A Polícia Federal identificou indícios de que empresários investigados na Operação Fallax utilizaram uma rede de empresas de fachada ligada ao Comando Vermelho para lavar dinheiro oriundo de fraudes bancárias.
De acordo com as investigações, o CEO e sócio do Grupo Fictor, Rafael Góis, e o ex-sócio Luiz Rubini são suspeitos de participação em um esquema que pode ter causado prejuízos superiores a R$ 500 milhões contra a Caixa Econômica Federal e outras instituições financeiras.

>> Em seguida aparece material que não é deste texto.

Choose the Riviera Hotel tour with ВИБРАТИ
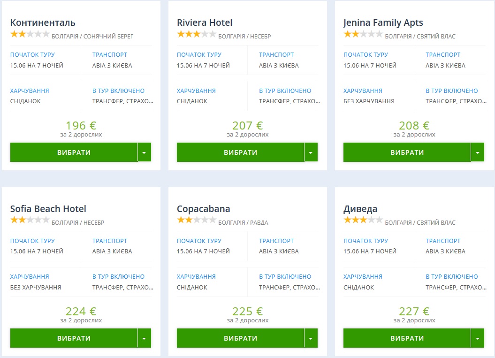Image resolution: width=495 pixels, height=358 pixels. point(240,152)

Segundo a PF, o contato com a rede de “laranjas” ocorria por meio de Thiago Branco de Azevedo, que operava cerca de 100 empresas fictícias. Essas companhias eram abertas com documentos falsos, muitas vezes em nome de pessoas que desconheciam o uso de seus dados, e utilizadas para obtenção fraudulenta de empréstimos.

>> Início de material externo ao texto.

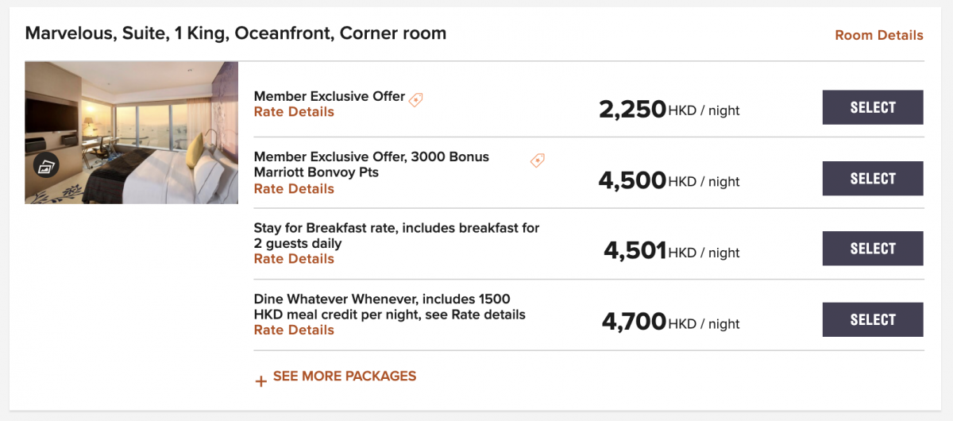The height and width of the screenshot is (421, 953).
Task: Click the oceanfront suite room thumbnail
Action: (131, 133)
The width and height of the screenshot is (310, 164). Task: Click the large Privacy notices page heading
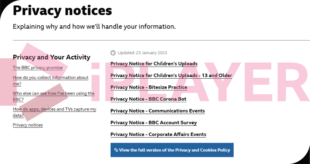tap(62, 11)
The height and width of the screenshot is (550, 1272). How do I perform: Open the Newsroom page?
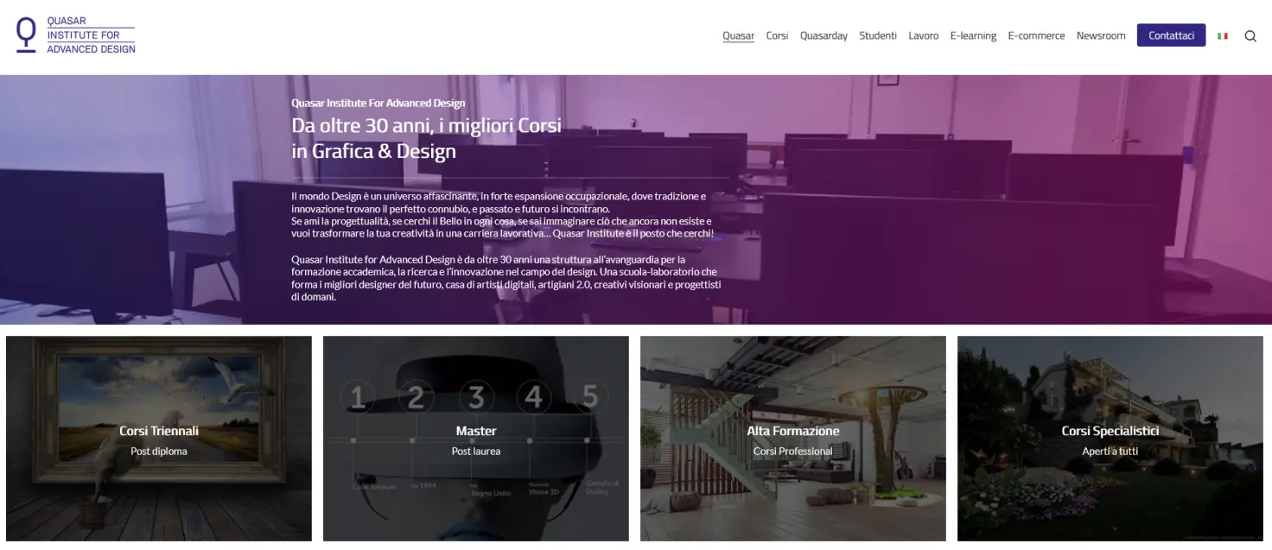pos(1101,35)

As atividades de Thiago Branco foram inicialmente identificadas pelo Ministério Público de São Paulo em 2024, durante apurações relacionadas ao chamado “Bando do Magrelo”, grupo criminoso que atuava no interior paulista.
O líder da organização, Anderson Ricardo de Menezes, teria ligação com o Comando Vermelho, que posteriormente assumiu o controle da área após a prisão do grupo rival.
Ainda segundo a PF, a estrutura criada por “Ralado” teria sido utilizada pelos empresários para movimentar recursos ilícitos e dificultar o rastreamento financeiro.
As investigações seguem em andamento para detalhar a participação de cada envolvido e a extensão do esquema.